Beyond the Headlines: Click-baits and False news.
It does not require me to tell you what a click bait means. What worries me is the rise of false news, allegations and claims that are sold off as news, a mob culture in the online world.
Disclaimer: In this post, in no way am I supporting sexual harassment or racial profiling. Let that not be construed from my blog post.
In personal life and in business, there would always be circumstances which we can not control. What we can control is our reaction to it. We can show restraint.
Scenario 1: An unnamed blogger accuses a CEO of one of the popular YouTube Channels of sexual harassment. A couple of girls joined in, a FIR is lodged and the CEO goes missing. The unnamed blogger remains unnamed. IF after a certain period of time, nothing concrete is found against Arunabh Kumar, would the media compensate for the reputation loss?

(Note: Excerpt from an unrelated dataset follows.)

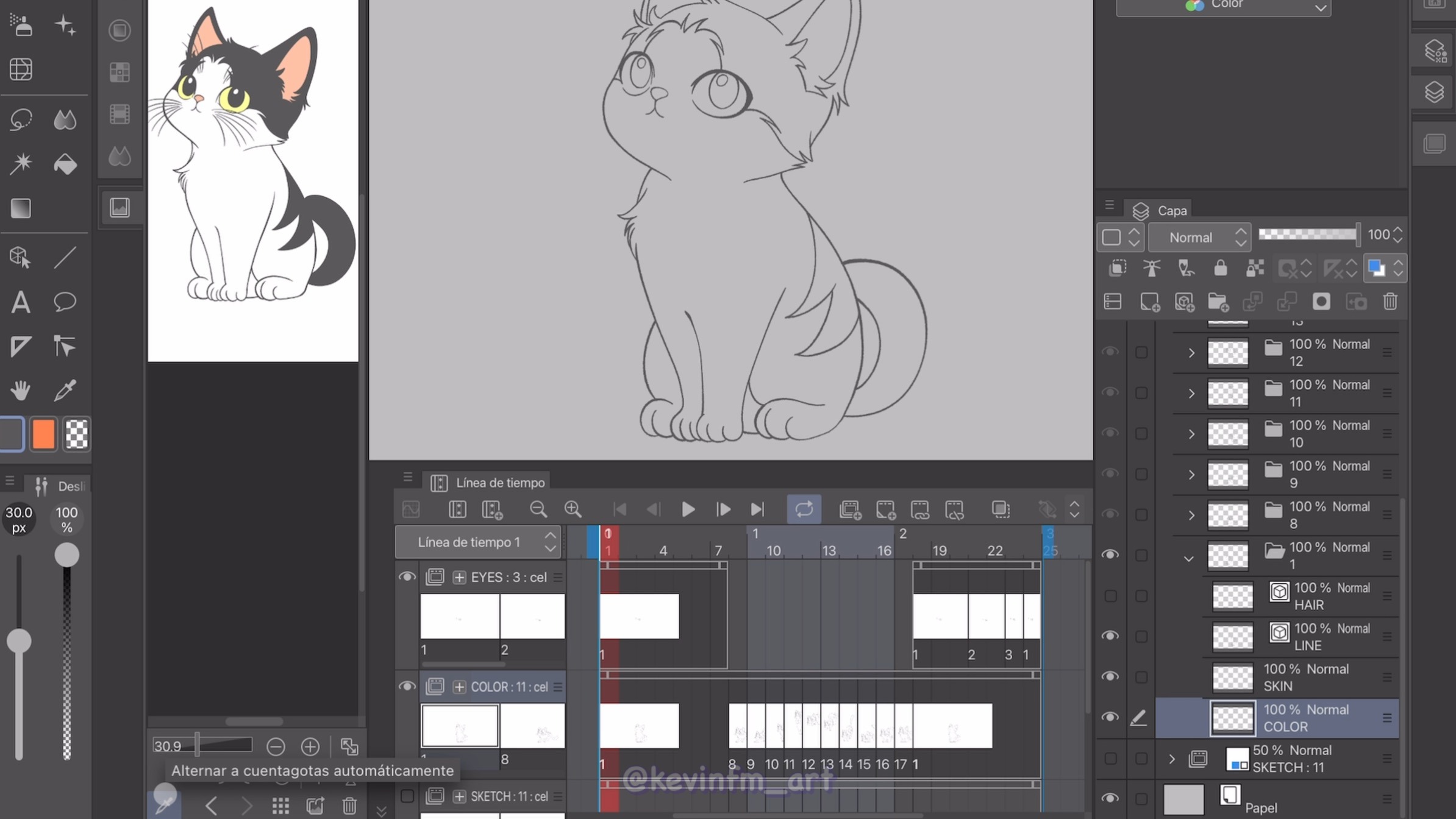1456x819 pixels.
Task: Select the Fill bucket tool
Action: (x=65, y=164)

It is very tough to build a brand. The person who makes a company has to go through a lot. It is easy for anyone to allege anything against a person who is inside the company or is a close associate of it. Who loses at the end of all these?

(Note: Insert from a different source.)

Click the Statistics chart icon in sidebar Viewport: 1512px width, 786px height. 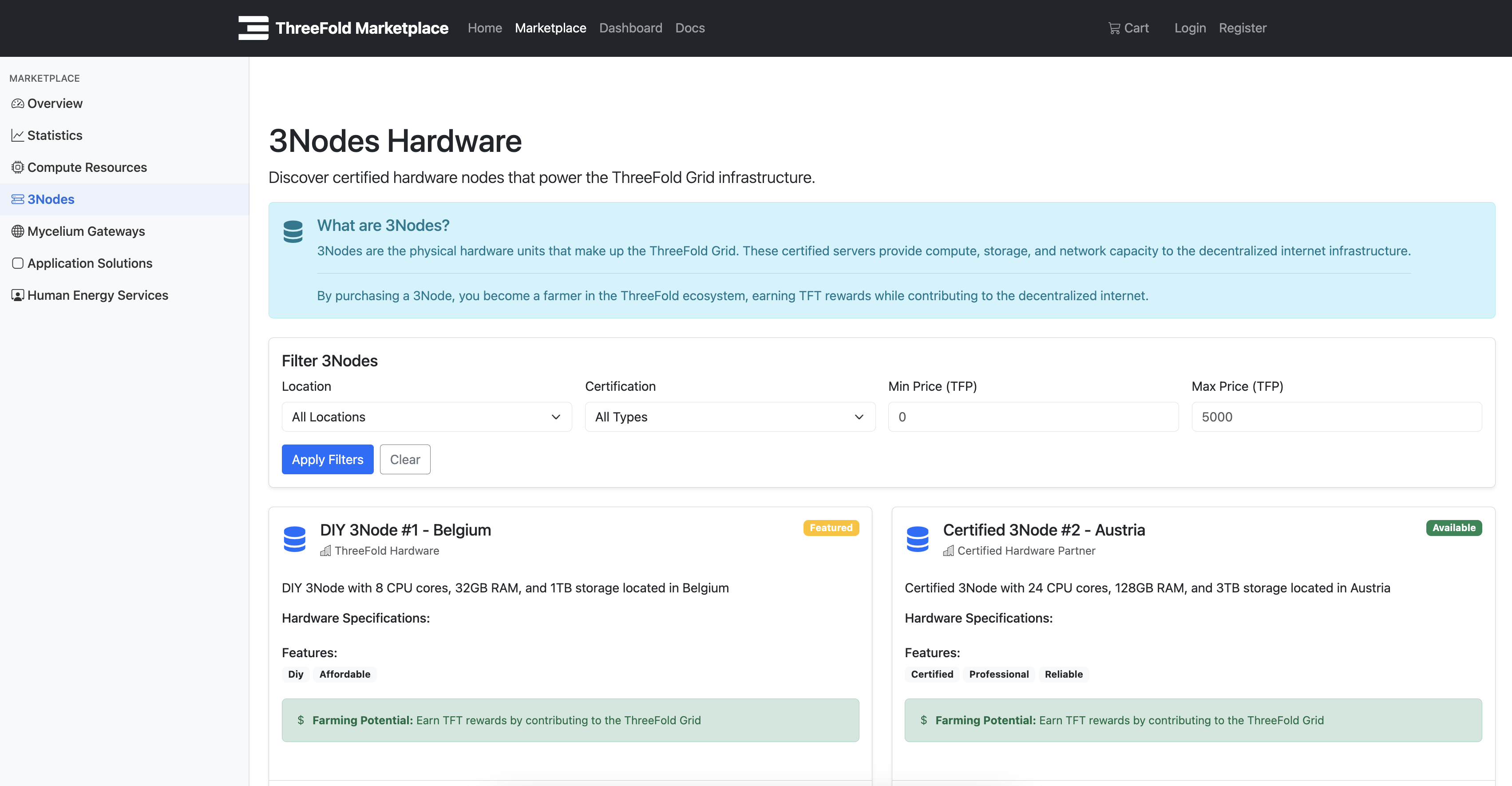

Scenario 2: In a lawsuit, an ex-employee who was fired by a 26-year-old CEO claims that he did not want to expand to “poor countries like India and Spain”. No sensible CEO, unless extremely racist would like to not spread his business in India; because of every logic that is backed by data. The media houses went overboard with sensationalised national pride without searching for any piece of evidence supporting the claim made by Pompliano. IF after a certain period of time this person loses his court case with Snap Inc. would the Indian media houses compensate for the company’s reputation loss in India?
This is a classic example of selling a news piggybacking on someone’s claim.

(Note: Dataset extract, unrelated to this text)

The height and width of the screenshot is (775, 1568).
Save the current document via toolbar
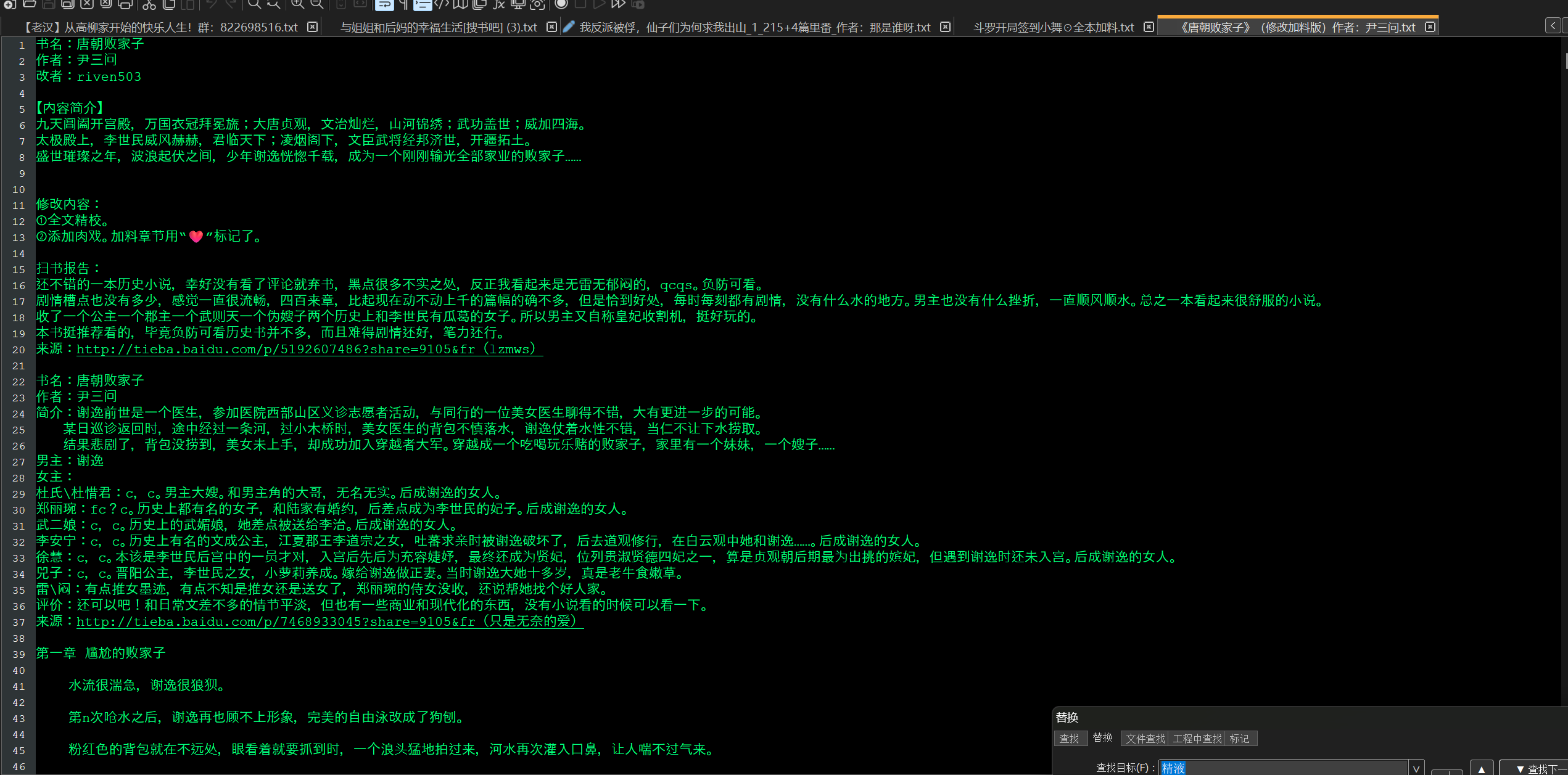[48, 4]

Scenario 3: Yogi Adityanath removed class based reservations in private medical colleges in Uttar Pradesh. Thankfully the respected media did not cover this news. Some sanity prevailed. But most only-online portals covered this news without putting in an iota of effort into this. Class based reservations never existed in private medical colleges in Uttar Pradesh.
This is an example of selling a news piggybacking on someone’s popularity. In the very recent past, we had news reports which investigated why Yogi Adityanath’s hair’s length is constant. His barber was interviewed and it was aired on ABP News Hindi. We also had news reports where reporters counted the number of cows Yogi has, how many he feeds with his own hands, what he feeds. Another report by a Hindi news channel flashed that previously Yogi had water from a water bottle and now has it from a steel glass.
Talking about popularity, Narendra Modi sells. Any news with his name on the headline should get clicks. Previously women never had to change their maiden surnames on their passport. But when Narendra Modi told, “From now onwards, woman will not have to change their names on their passports after marriage”, the media which includes but is not restricted to Times Now, NDTV went overboard and started publishing this as another achievement of the present government. Fact check, wut? They need clicks.
The more the clicks, the more money the online portals make from their advertisers. Simple funda.
This is not just restricted to these. In the past, we Indians thought that in India we have a “rape festival in Assam”. INDIANS believed a news satire article and shared the articles condemning a rape festival in their own culture. A rape festival, seriously? But that was 2013.
When the shares are as harmless as “UNESCO just announced Jana Gana Mana as the best national anthem of the world” or “UN just announced Narendra Modi as the best PM of the world”, we can laugh it off. But when you play with someone’s hard earned reputation over the years, it is just sad. Show restraint. Ask yourself simple questions like – is this a claim or is it backed by pieces of evidence? Is it proven? Is it a news piece or a gossip article?
Similar news articles killed Jyoti Basu before his death and Farida Jalal is very much alive. So much that she had to give a public statement that she is alive.
A completely Photoshopped news forward claimed the then US President Obama congratulated Indian Prime Minister and the Indian army for carrying out the surgical strikes against Pakistan.
Arre! How dare I forget the new Rs. 2000 note that the Hindi news channels and Whatsapp forwards claimed, had microchips to track black money using satellites even if kept 120 metres below the ground. During Demonetisation, the Government kept on changing narratives and in order to sell the news to the mass (who is believed to support the government come what may) kept supporting it. There are people who know this is false, yet they share it to either get money or engagement on their sites or to just appear well informed and knowledgeable.
Ahem, UCO Bank once published a Whatsapp forwarded news on a flex and displayed it. They did not even bother to check with RBI or the Government of India. Fact check, wut?
Imagine the world where the political leaders, companies would misuse this hyperactivity of the netizens to spread wrong information about their opponents or competitors. We would live in a world where claims would be passed off as news. We already live in a world which has coined terms like “alternate truth”, “post-truth”!
The web managers and internet analytics enthusiasts would know that people do not like reading. An average reader reads only 23 – 25% of the text written. Without trying to explain how and why these articles are spread, I would like to appeal to the readers of my blog, whom I believe are a part of the responsible readers club in India to go beyond the Headlines you see in a news link. Take some time out, read and analyse. Ask questions, not to the world, but to yourself. Ask for citations and evidence.
We should do better, as a society and be slightly more responsible.